Some noted a divergence with remote work: many people excelled and were more productive, while others found it very stressful; much of this depends on each worker’s home environment. There was also encouragement at the pace of innovation during the pandemic. A lively discussion ensued around partnerships between vendors, owners and managers during Covid-19, which were described as “sometimes fantastic, sometimes bad.” A key comment, also echoed in other sessions, was that hotels were talking about their appreciation of the many vendors had stepped up to help them … but also that “they will remember the ones that did not.”

The event included many less serious interludes. The registration raffle raised $1,600 for the Nashville Humane Association, which graced the afternoon break with a litter of adorable puppies, and the two evening events were very entertaining. Wednesday’s icebreaker got 100 attendees singing a rousing karaoke version of Neil Diamond’s “Sweet Caroline,” and Thursday’s dinner entwined several attendees as suspects in a murder mystery and everyone else as crime solvers. First-time Attendees Were Impressed. Jeff Loether of Electro-Media Design said, “In a word: Wow! It was great meeting other vendors and technology consultants and exploring collaboration opportunities! We’ll be back!” CEO of MIS Computer Neal Berz said that when he was deciding whether to attend, “Rich made the event sound almost too good to be true. After attending I realize he was underselling, and I now plan to attend every year.”
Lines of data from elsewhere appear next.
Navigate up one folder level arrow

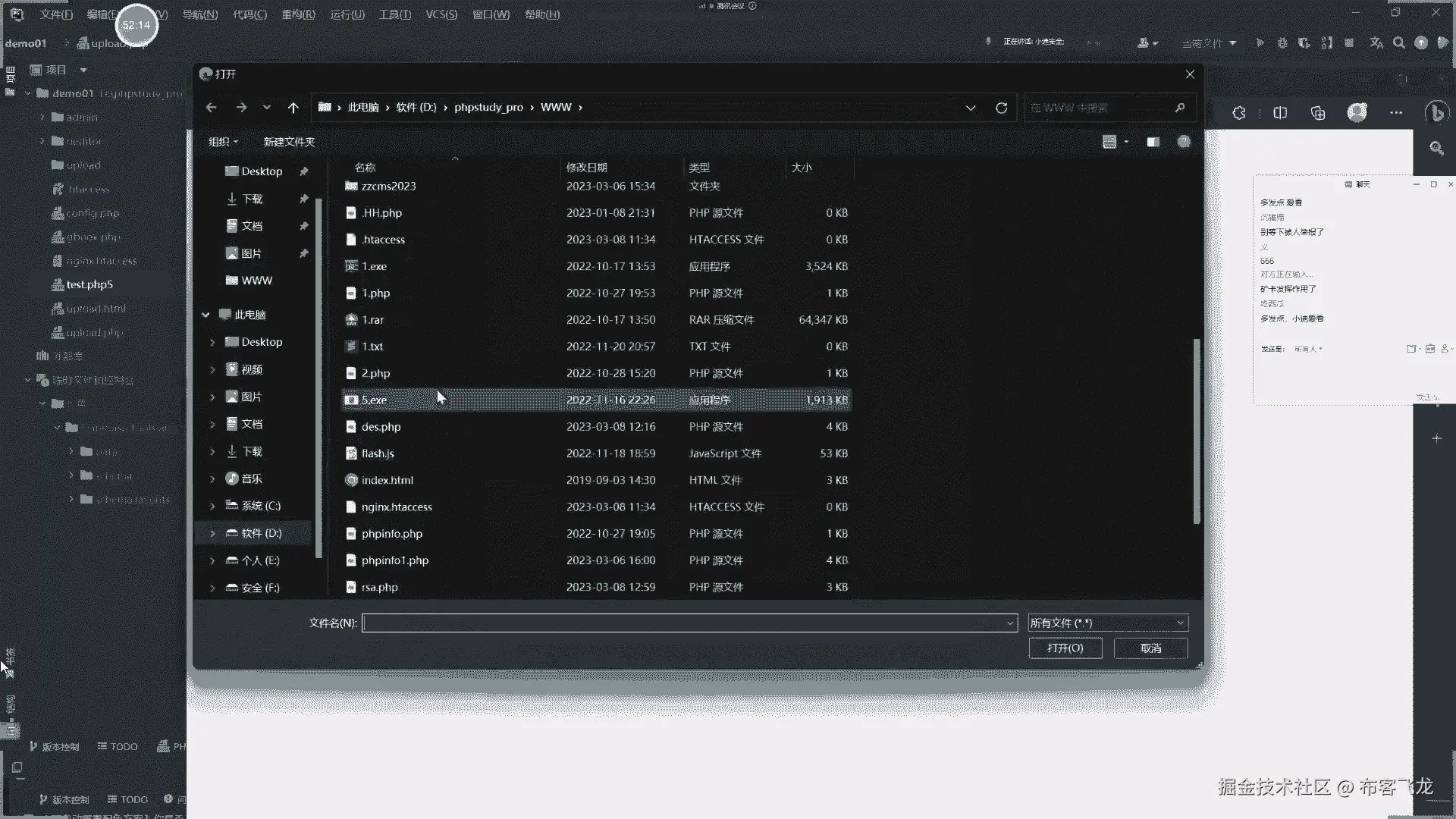pos(293,108)
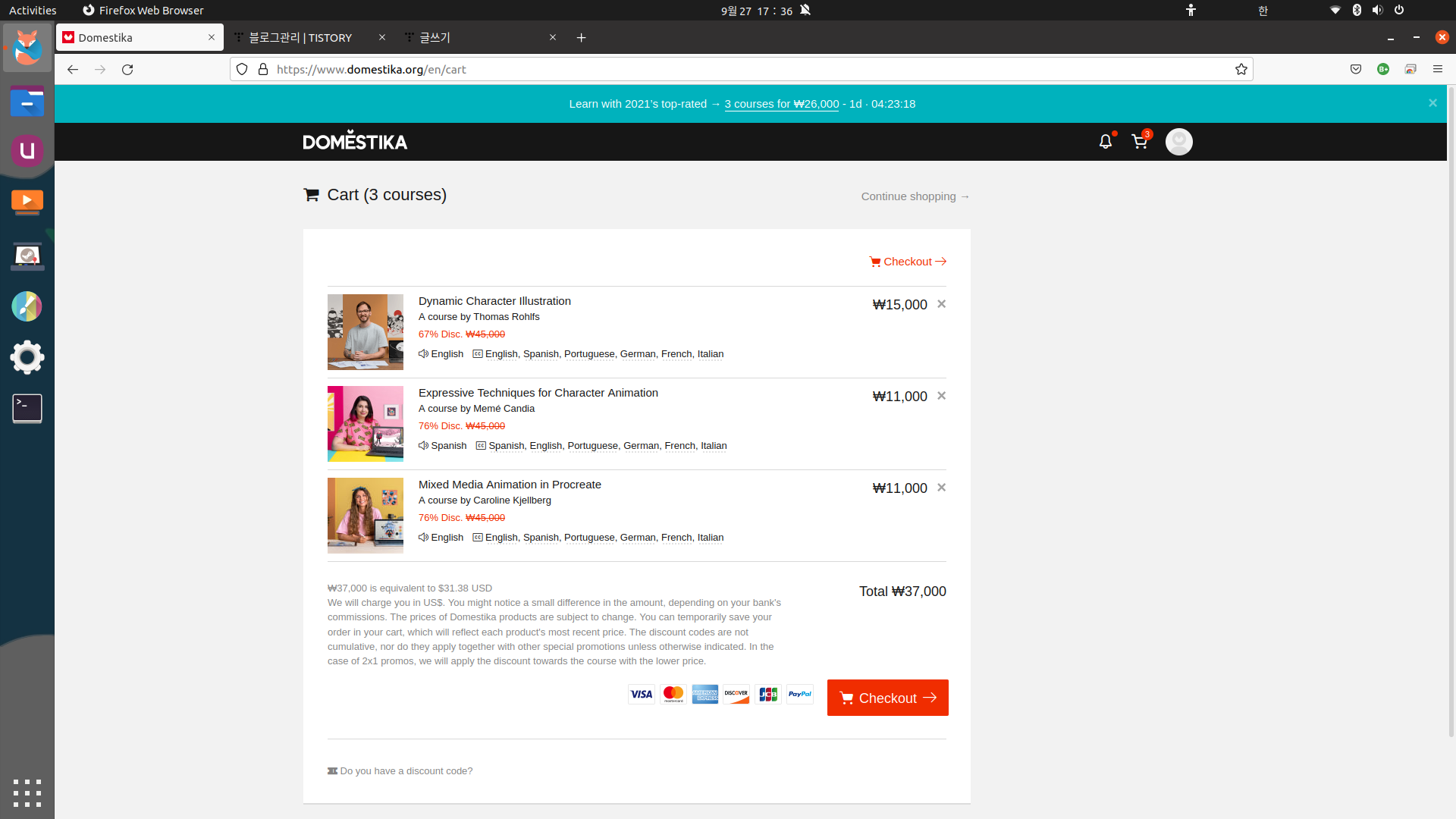Open Show Applications grid in dock

coord(27,792)
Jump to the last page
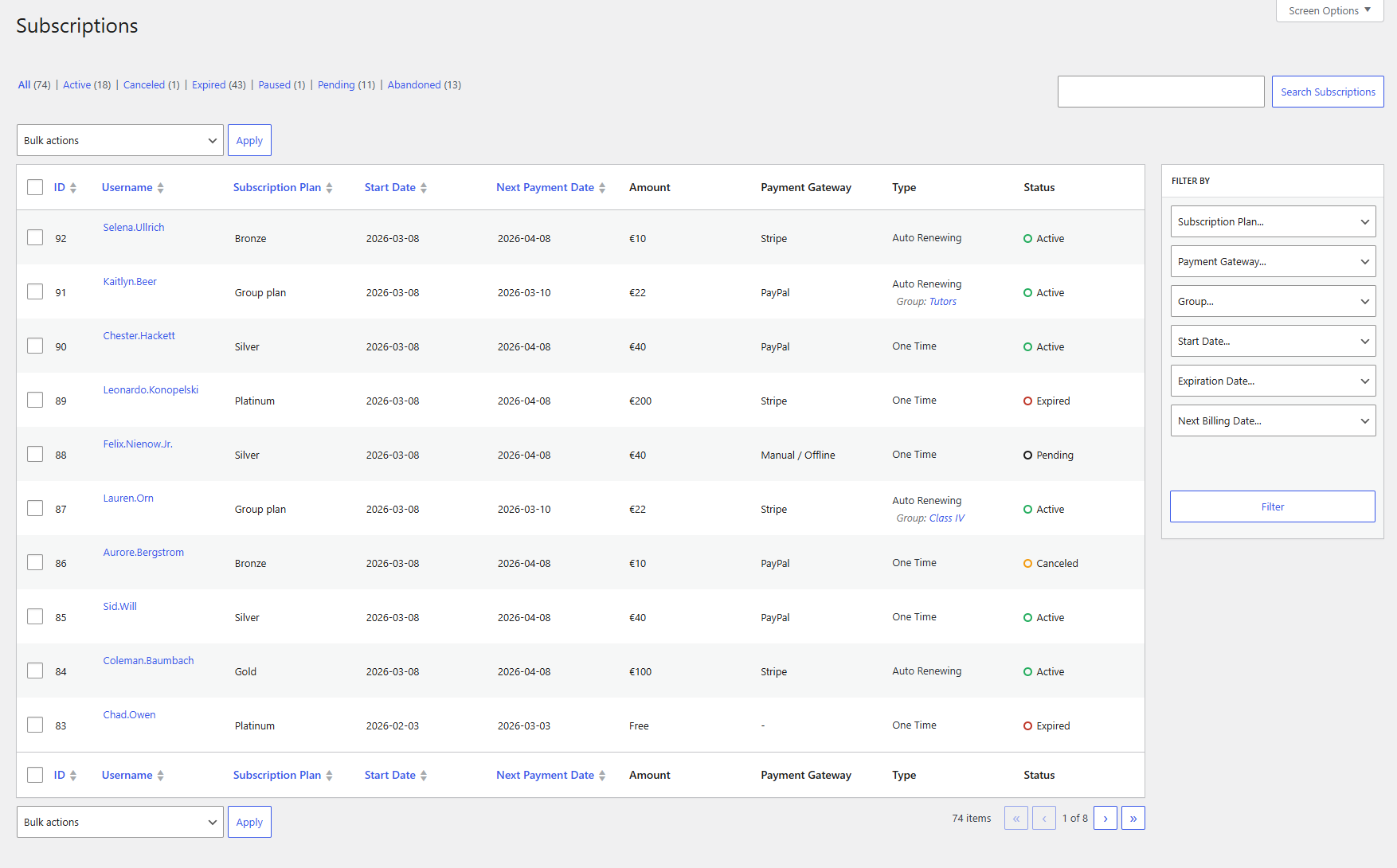The width and height of the screenshot is (1397, 868). click(1133, 818)
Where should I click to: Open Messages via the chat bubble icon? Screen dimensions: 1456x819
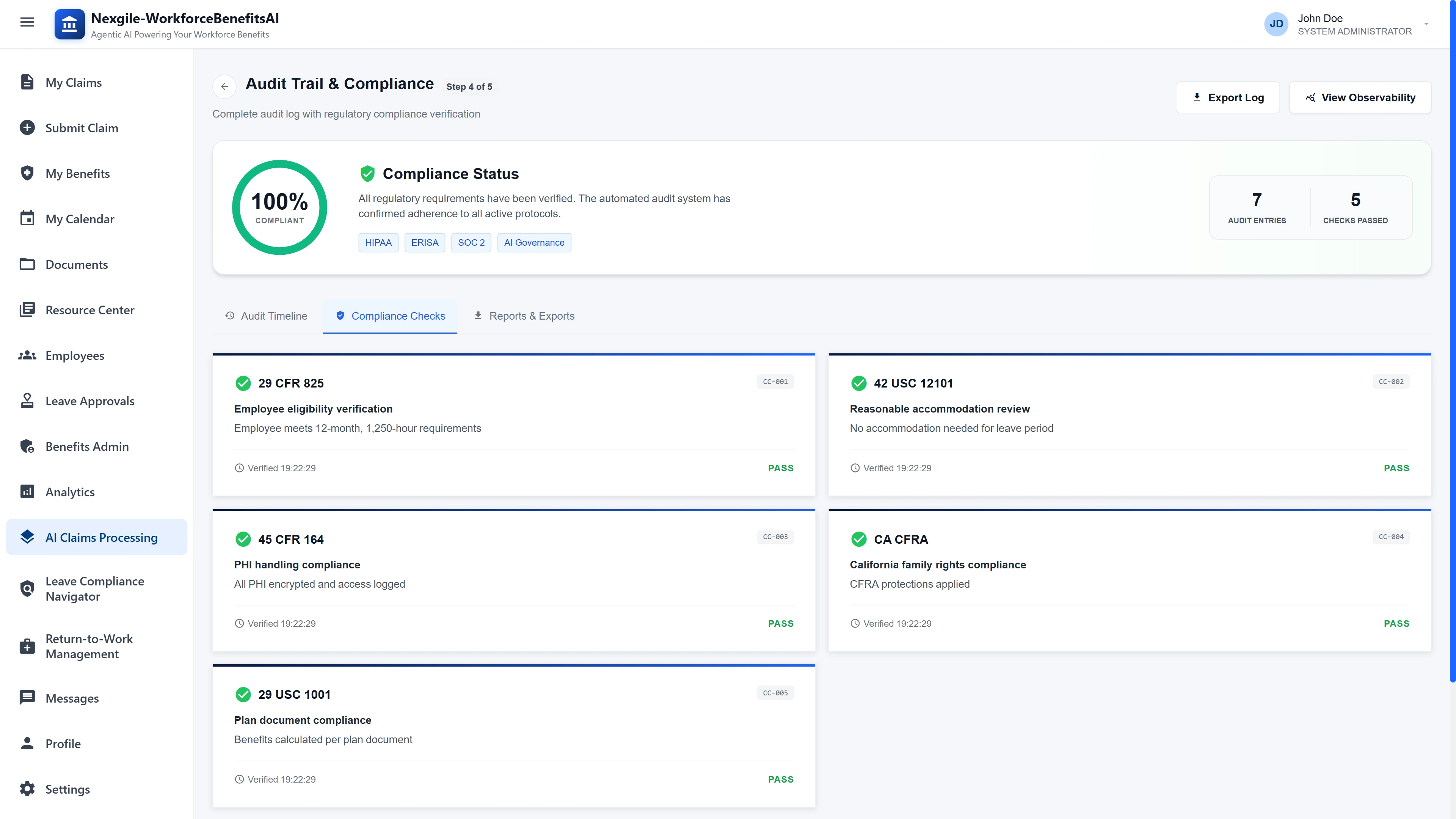(27, 698)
Longtime attendee Mike Gray of NEC said, “I always walk away from EVS with new ideas and relationships to help me do my job better.” Dan Bell, SVP Shiji Americas for Shiji Group, said, “There is nothing that can substitute for this event (especially now), bringing industry leaders together to learn, contribute, and network with industry colleagues.” Raj Singh, CEO of Go Moment, said, “EVS was a spectacular way to reconnect with vendors and hotel tech leaders. The unique and thoughtful activities made it fun to make new connections.” Luis Segredo, CEO of Data Travel (Hapi), noting that it was his first business trip since the start of Covid, echoed what I heard from many attendees: “Having the opportunity to go beyond meeting for a purpose online, and being able to interact in a social setting, reminded me why business travel will not end.”

A special thank you to the 103 attendees who took time from their busy schedules to be with us in Nashville, and to HFTP for their logistical assistance. And a big thank you to our event sponsor CallTek.

“WOW! and I thought our product got 5 stars! This event was 5.1 "chefs kiss". What a special event y'all @ Hospitality Upgrade have cooked up. The unique ratio of vendors and select industry voices is special but the beautiful environment to get serious business done in a rapid period of time was absolutely magical ingredient amongst the brilliantly thought up experiences. Please keep building on your special formula for this to be brought to all those who are trying to build massive success in the hotel business at the highest levels. I am glad to be part of the conversation amongst returning industry titans with 30+ year relationships. We will be back."
- Mike Salazar - FLEXIPASS | Mobile Key First-time attendee

“It has been several years since I attended my last EVS, the world has changed in those years, but one thing did not. Rich and his team put together a great program fi lled with fun as well as informative sessions that actually gave all of us information about the industry and the direction it is headed. The panel of CIOs not only shared what was important to them as they looked at vendors, but shared their thoughts on the industry as a whole... how to approach them what was needed besides numbers and proposals, etc. A truly memorable couple of days, I for one am already looking forward to EVS 2022.”
- Yogi Rawal, SVP MCOMS

“It was awesome to come together as an industry at the 2021 Hospitality Upgrade Executive Vendor Summit! There is nothing that can substitute for this event (especially now) bringing industry leaders together to learn, contribute, and network with industry colleagues whether you’re a vendor, consultant, association representative, or hotelier. My thanks to Rich Siegel and staff for the opportunity to attend, putting together a relevant agenda, and making it fun! The Shiji Group looks forward to attending in 2022!